- **Material provided**
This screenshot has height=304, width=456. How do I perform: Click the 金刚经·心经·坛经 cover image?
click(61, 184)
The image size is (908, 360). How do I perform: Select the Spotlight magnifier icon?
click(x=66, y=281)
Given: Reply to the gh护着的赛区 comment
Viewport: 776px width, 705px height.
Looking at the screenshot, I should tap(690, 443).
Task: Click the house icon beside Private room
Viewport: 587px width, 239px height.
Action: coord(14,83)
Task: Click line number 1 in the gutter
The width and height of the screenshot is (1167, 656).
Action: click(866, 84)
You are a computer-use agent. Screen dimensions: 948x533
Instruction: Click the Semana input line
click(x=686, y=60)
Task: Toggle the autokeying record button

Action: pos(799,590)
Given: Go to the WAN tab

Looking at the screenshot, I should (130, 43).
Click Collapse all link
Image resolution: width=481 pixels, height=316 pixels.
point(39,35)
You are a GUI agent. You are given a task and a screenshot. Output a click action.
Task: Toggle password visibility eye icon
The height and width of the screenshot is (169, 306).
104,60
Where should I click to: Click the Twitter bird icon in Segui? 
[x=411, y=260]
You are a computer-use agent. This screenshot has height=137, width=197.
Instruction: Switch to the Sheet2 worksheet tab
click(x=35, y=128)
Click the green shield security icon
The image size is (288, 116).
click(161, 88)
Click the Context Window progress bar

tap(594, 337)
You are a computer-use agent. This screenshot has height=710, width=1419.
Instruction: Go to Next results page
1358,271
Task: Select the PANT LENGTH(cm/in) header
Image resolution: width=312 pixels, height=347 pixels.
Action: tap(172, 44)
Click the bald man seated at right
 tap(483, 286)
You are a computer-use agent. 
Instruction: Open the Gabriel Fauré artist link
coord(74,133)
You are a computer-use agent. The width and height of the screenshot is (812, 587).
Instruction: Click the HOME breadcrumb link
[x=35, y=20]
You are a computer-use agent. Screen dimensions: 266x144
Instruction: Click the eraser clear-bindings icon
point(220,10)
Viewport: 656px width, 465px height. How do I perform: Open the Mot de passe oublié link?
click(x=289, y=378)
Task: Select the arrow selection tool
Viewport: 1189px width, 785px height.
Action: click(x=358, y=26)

- **Exercise aim**
Return all lines of the material above in which "dimensions" occurs.

- **Response to this exercise**
You are a computer-use agent. Screen dimensions: 948x533
You are a computer-use agent. Screen dimensions: 266x144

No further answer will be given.